[Pixel coordinate grounding data]
##############################

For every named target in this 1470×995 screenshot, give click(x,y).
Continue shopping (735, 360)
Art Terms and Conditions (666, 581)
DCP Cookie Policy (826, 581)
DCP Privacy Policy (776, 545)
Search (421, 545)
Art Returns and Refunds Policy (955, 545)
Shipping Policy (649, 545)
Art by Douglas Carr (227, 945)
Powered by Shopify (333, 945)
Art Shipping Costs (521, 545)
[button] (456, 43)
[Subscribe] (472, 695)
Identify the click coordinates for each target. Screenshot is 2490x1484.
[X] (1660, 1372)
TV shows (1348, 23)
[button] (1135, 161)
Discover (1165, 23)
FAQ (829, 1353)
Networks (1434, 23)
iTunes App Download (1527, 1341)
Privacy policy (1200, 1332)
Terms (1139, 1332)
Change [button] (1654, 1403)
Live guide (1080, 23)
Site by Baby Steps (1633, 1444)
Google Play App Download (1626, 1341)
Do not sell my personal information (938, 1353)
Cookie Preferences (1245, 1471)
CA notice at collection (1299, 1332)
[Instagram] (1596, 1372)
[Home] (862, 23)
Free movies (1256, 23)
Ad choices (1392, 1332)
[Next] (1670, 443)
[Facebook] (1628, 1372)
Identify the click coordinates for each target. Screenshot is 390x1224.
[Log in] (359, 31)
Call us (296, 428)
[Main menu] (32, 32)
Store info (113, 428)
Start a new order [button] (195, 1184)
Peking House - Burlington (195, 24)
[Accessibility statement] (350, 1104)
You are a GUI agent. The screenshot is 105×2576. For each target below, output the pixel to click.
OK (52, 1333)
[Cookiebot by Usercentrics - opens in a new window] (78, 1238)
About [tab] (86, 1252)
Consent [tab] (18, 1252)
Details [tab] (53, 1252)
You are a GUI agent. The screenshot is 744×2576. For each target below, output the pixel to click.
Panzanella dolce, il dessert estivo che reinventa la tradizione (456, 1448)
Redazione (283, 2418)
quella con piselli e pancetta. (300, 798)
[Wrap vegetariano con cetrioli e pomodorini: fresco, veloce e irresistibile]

##############################

Work order => Some lines in the data above hold the string "agent". Find and copy each of them.

Answer to the exercise =>
You are a GUI agent. The screenshot is 105×2576. For each target below, output the pixel to click.
You are a GUI agent. The screenshot is 744×2576. For each target below, output the pixel to click.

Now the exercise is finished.